Hickson also provided examples of rent growth across markets, citing approximately 20% rent growth at Buckhead Plaza in Atlanta over the past year, roughly 40% growth since 2021 in Dallas Uptown, about 10% in Charlotte for newly leased product over the past year, and about 20% since 2024 at Hayden Ferry in Phoenix following redevelopment completion.
Acquisition, dispositions, and capital markets activity
During the quarter, Cousins closed on the acquisition of 300 South Tryon, a 638,000-square-foot office property in Uptown Charlotte, for $317.5 million ($497 per square foot), which Hicks said represented “a significant discount to replacement cost.” Management said the company has already executed a renewal and an expansion with a tenant at the property.
On the disposition side, Hicks said Cousins sold Harborview Plaza in Tampa for $39.5 million ($191 per square foot), describing the pricing as a “low 9% cap rate.” She also said Cousins is under contract to sell 111 Congress, a 519,000-square-foot asset in Austin’s CBD, with a closing anticipated early in the third quarter, and remains under contract to sell the 303 Tremont land parcel in Charlotte for $23.7 million, with an expected closing before year-end.
Adzema said the company issued a $500 million 7-year unsecured bond in early February at a 5% yield to maturity, which he said addressed the company’s 2026 refinancing needs.
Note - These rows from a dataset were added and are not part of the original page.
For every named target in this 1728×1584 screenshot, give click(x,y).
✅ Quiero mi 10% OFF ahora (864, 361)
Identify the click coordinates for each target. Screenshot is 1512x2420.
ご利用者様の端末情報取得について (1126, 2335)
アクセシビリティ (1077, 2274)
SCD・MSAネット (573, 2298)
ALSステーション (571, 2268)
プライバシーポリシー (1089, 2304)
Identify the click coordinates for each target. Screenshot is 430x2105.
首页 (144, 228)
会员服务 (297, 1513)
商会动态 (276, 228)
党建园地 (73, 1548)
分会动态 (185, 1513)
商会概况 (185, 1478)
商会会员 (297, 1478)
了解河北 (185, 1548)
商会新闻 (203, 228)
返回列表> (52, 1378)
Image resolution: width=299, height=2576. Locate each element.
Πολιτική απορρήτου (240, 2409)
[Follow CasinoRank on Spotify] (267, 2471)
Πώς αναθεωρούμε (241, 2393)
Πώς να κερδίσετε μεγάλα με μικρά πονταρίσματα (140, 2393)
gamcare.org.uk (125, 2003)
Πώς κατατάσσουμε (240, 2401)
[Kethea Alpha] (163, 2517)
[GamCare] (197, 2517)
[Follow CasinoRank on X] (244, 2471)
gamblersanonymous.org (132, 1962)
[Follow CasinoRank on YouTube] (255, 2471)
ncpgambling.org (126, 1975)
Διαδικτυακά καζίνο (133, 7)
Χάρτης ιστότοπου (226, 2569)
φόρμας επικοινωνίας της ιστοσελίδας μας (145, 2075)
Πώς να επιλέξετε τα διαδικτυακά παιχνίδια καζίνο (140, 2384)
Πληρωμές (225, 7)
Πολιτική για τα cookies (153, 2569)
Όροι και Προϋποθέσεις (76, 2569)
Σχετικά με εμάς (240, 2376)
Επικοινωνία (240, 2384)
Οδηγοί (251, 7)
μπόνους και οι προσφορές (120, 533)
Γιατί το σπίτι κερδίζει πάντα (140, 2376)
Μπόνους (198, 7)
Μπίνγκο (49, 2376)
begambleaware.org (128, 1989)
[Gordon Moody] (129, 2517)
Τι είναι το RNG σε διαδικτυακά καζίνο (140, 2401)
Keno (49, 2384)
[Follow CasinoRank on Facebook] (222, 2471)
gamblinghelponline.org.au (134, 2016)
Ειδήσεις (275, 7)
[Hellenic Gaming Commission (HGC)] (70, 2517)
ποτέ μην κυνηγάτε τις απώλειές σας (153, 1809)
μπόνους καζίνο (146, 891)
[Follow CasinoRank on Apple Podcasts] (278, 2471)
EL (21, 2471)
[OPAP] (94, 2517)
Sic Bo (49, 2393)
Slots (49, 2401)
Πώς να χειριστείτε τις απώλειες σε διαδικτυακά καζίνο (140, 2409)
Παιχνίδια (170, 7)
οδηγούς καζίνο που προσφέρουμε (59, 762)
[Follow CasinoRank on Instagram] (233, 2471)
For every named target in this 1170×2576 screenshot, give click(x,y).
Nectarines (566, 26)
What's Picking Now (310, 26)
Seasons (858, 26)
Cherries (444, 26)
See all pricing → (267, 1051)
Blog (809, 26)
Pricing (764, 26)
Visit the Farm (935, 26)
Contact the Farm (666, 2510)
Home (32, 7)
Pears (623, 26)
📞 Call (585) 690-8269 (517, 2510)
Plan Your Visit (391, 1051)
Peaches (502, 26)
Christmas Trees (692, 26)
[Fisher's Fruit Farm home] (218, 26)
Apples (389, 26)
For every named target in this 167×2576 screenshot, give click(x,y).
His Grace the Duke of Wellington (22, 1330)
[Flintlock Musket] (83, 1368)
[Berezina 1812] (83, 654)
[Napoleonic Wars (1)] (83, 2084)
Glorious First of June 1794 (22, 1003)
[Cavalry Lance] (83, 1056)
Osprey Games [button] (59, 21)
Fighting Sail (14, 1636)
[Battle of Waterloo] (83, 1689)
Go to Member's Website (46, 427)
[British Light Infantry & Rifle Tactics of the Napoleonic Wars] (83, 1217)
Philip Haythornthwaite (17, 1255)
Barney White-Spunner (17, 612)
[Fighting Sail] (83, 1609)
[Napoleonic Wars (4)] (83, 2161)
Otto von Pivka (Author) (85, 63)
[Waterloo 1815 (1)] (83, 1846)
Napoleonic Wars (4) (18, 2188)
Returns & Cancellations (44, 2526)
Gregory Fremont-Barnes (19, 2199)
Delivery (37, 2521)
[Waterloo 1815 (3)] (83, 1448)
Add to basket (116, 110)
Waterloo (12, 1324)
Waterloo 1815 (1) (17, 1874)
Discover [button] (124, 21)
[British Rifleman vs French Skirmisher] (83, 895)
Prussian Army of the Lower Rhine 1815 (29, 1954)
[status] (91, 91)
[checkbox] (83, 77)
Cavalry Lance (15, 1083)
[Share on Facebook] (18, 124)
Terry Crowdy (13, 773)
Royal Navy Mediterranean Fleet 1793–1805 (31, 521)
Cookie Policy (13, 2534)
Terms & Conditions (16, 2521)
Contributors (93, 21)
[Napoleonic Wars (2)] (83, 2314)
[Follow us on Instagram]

He also noted that Cousins repurchased 3.9 million shares in the first quarter at a weighted average price of $23.36. After quarter-end, the board increased share repurchase authorization from $250 million to $500 million, with about $410 million remaining available.
Adzema said leverage was “a bit elevated” at 5.66x net debt to EBITDA due to timing, and that it should return to the company’s targeted “low 5x range” after planned asset sales and funding actions. He also addressed second-generation capital expenditures, saying it can be “super lumpy,” but could be higher for full-year 2026 than the prior couple of years due to elevated leasing volume.
About Cousins Properties NYSE: CUZ
Cousins Properties Incorporated NYSE: CUZ is a publicly traded real estate investment trust (REIT) specializing in the development, acquisition and management of high-quality office and mixed-use properties. Headquartered in Atlanta, the company focuses on urban infill and suburban markets across the Sun Belt, with a strong presence in metropolitan areas such as Atlanta, Austin, Charlotte, Nashville, Orlando and Tampa. Its core activities encompass full-service property leasing, asset management and construction oversight, serving a diverse mix of corporate and institutional tenants.
Founded in 1958 as a privately held real estate concern, Cousins Properties completed its initial public offering in 1992.